Tumor immunity in cancer patients is limited by low prevalence of anti-tumor, immune checkpoint-positive CD8⁺ T cells and their exhaustion. Conversely, immune therapies are limited by the induction of autoimmunity. Despite its anti-inflammatory nature, PEGylated interleukin-10 (pegilodecakin) enhanced the activity of CD8⁺ T cells and led to objective tumor response in patients, without induction of autoimmunity.

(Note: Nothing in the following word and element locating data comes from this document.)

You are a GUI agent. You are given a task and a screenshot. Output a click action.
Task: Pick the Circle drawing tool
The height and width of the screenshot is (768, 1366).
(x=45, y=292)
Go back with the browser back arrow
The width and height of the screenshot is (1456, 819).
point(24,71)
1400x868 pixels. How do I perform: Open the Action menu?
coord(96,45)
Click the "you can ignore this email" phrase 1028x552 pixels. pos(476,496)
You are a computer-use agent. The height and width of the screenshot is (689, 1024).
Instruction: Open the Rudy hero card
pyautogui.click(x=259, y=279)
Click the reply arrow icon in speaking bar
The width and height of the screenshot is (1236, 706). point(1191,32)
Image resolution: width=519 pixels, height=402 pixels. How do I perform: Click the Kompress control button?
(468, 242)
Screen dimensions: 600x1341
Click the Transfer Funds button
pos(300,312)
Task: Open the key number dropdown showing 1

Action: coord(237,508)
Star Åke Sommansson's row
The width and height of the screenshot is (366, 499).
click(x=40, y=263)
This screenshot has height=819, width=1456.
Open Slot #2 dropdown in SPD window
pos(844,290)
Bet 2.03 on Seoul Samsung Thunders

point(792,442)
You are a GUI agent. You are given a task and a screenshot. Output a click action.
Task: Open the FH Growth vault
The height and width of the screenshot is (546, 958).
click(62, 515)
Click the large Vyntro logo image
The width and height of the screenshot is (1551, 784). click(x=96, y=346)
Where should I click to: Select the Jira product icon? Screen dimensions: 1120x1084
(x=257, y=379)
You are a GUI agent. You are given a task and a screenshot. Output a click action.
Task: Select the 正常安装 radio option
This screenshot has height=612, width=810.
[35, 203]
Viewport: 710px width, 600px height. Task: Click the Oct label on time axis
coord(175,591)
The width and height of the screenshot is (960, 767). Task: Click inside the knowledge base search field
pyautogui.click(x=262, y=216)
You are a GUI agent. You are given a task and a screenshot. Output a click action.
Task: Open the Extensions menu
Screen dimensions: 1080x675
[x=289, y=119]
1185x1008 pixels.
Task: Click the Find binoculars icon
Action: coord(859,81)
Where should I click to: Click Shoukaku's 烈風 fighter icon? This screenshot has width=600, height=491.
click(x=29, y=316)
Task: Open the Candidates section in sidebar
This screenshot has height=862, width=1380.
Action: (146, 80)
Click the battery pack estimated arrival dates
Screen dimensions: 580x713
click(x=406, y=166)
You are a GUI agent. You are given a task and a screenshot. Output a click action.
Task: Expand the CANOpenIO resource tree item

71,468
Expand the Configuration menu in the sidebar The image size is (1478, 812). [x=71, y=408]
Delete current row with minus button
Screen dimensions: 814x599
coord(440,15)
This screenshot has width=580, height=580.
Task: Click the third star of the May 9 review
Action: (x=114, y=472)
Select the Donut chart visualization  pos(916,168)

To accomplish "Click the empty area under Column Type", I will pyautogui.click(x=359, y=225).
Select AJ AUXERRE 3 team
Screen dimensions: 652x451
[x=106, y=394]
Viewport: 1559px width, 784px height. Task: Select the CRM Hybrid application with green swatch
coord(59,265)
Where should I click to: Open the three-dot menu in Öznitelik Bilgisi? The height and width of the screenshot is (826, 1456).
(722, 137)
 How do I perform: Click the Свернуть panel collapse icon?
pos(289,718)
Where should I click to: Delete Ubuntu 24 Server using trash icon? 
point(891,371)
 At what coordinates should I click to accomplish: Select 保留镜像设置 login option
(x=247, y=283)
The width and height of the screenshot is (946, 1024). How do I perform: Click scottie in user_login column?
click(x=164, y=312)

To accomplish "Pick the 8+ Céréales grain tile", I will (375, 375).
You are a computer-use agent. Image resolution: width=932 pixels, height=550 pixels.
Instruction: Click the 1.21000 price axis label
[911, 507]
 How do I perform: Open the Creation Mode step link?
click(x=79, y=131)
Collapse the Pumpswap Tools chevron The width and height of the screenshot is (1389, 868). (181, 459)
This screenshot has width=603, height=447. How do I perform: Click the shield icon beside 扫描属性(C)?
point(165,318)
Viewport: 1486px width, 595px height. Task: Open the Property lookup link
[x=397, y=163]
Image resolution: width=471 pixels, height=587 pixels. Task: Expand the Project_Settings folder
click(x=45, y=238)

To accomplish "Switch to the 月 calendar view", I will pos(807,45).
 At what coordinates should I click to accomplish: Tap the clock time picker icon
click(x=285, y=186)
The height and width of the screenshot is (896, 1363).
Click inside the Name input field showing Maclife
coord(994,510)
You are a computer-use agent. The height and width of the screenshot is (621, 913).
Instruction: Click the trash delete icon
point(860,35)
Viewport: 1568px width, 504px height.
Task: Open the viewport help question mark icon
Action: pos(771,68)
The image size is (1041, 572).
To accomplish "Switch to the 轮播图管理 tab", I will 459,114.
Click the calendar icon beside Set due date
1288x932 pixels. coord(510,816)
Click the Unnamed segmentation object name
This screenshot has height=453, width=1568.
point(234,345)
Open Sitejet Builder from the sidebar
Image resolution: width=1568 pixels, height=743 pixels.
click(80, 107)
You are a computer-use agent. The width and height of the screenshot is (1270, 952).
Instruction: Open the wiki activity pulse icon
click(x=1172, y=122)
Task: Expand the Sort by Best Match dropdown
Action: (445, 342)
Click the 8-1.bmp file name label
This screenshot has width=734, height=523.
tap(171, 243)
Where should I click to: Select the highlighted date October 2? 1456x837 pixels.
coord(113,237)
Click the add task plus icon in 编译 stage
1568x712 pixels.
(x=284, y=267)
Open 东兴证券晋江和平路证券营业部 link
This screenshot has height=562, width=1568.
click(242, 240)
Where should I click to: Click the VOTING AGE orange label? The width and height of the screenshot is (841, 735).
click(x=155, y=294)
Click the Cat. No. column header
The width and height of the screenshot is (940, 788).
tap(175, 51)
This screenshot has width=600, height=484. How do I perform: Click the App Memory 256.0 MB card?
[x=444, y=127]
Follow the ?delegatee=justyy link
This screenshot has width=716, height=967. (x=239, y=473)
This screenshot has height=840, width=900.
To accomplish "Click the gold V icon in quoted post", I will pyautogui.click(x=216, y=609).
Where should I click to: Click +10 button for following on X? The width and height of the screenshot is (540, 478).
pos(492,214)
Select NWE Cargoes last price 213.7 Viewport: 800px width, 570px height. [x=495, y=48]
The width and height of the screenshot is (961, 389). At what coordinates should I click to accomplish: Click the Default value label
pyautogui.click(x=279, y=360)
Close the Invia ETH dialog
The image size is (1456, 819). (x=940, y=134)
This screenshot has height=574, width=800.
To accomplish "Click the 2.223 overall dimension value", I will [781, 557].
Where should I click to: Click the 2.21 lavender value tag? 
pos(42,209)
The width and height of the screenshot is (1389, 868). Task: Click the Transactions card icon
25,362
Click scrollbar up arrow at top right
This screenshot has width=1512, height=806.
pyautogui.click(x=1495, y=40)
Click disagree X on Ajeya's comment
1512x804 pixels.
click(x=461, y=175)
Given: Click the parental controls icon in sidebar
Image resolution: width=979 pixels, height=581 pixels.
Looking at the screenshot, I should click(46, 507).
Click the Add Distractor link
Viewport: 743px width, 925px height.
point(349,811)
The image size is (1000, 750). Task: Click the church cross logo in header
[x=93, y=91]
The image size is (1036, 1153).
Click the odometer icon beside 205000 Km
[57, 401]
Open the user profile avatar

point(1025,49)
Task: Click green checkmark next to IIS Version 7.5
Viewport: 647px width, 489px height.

Pegilodecakin systemically induced Th1 cytokines, while moderately reducing Th17 cytokines. Without a change in total lymphocytes, pegilodecakin led to the expansion of previously rare immune checkpoint-positive CD8⁺ T cells to become a sizable fraction of the T cell repertoire. These data may explain the observed tumor responses in the absence of autoimmunity and introduces a therapeutic mechanism for cancer immunotherapy.